Questions fréquentes

Que se passe-t-il si le bailleur ne notifie pas l'assignation au Président de la Polynésie française ?
Dans cette affaire, la notification a été faite pour une assignation non enrôlée, et non pour celle qui a été enrôlée. Le juge a déclaré l'action irrecevable car le délai de notification prévu par l'article LP 28 de la loi du Pays n° 2012-26 n'a pas été respecté pour l'assignation enrôlée.
Puis-je être expulsé si le bailleur n'a pas respecté les formalités de notification ?
Non, si le bailleur ne respecte pas les formalités de notification, comme en l'espèce, l'action en expulsion peut être déclarée irrecevable. Le juge a ici déclaré l'action irrecevable, empêchant ainsi l'expulsion.
Qu'est-ce qu'une clause résolutoire dans un bail d'habitation ?
Une clause résolutoire permet au bailleur de résilier le bail de plein droit en cas de manquement du locataire, notamment le défaut de paiement des loyers. Dans cette affaire, le bailleur invoquait cette clause pour demander l'expulsion, mais la procédure a été jugée irrecevable.

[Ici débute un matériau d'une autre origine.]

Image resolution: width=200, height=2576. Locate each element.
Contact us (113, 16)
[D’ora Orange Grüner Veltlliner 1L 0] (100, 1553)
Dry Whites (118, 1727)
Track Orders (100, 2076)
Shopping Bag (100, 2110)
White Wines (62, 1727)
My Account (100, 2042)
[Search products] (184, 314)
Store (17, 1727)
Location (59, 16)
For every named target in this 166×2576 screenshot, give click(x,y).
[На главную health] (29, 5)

Comment contester une demande d'expulsion pour défaut de paiement de loyer ?
Le locataire peut contester la demande en soulevant des exceptions de procédure, comme l'irrecevabilité pour défaut de notification au Président. Dans ce cas, le juge a retenu l'irrecevabilité car la notification concernait une assignation non enrôlée.
Quel est le délai pour notifier une assignation au Président de la Polynésie française ?
L'article LP 28 de la loi du Pays n° 2012-26 impose un délai de notification. En l'espèce, le délai n'a pas été respecté pour l'assignation enrôlée, ce qui a entraîné l'irrecevabilité de l'action.
Le juge peut-il écarter l'irrecevabilité si la cause a disparu ?
Oui, selon l'article 49 du Code de procédure civile applicable en Polynésie française, l'irrecevabilité doit être écartée si sa cause a disparu au moment où le juge statue. Mais ici, la cause n'avait pas disparu car la notification faite ne concernait pas l'assignation enrôlée.